◆ What to produce ◆
Locate the line that contains "The image size is (800, 463)." in the entries below. Retype it and all following lines through the final one, character for character.

Data items:
========================================================================

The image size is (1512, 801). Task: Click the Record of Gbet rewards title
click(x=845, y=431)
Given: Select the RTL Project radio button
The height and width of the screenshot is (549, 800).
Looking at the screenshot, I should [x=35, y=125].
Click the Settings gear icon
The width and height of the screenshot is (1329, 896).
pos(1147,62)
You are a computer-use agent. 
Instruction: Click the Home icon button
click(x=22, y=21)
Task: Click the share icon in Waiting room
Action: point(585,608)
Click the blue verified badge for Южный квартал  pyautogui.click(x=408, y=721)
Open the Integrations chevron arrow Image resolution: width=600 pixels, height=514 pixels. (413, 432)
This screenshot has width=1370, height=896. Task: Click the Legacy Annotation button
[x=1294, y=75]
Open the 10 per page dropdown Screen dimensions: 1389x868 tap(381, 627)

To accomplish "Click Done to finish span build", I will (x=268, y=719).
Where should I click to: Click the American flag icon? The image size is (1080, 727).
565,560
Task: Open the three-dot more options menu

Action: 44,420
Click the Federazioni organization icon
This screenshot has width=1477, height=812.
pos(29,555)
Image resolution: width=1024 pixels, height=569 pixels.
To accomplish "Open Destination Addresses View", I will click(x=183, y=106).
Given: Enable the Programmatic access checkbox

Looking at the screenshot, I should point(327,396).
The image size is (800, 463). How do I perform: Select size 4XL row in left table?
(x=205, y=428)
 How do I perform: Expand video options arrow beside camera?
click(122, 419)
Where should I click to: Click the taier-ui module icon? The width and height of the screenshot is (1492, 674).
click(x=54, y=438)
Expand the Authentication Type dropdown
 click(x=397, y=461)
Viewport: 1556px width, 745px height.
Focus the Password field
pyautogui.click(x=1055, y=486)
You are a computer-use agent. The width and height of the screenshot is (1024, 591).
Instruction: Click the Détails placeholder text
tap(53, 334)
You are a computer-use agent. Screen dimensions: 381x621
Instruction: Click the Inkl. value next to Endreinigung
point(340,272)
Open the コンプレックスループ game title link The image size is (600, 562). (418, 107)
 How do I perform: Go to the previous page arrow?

========================================================================

◆ Result ◆
The image size is (800, 463). How do I perform: Select size 4XL row in left table?
(x=205, y=428)
 How do I perform: Expand video options arrow beside camera?
click(122, 419)
Where should I click to: Click the taier-ui module icon? The width and height of the screenshot is (1492, 674).
click(x=54, y=438)
Expand the Authentication Type dropdown
 click(x=397, y=461)
Viewport: 1556px width, 745px height.
Focus the Password field
pyautogui.click(x=1055, y=486)
You are a computer-use agent. The width and height of the screenshot is (1024, 591).
Instruction: Click the Détails placeholder text
tap(53, 334)
You are a computer-use agent. Screen dimensions: 381x621
Instruction: Click the Inkl. value next to Endreinigung
point(340,272)
Open the コンプレックスループ game title link The image size is (600, 562). (418, 107)
 How do I perform: Go to the previous page arrow?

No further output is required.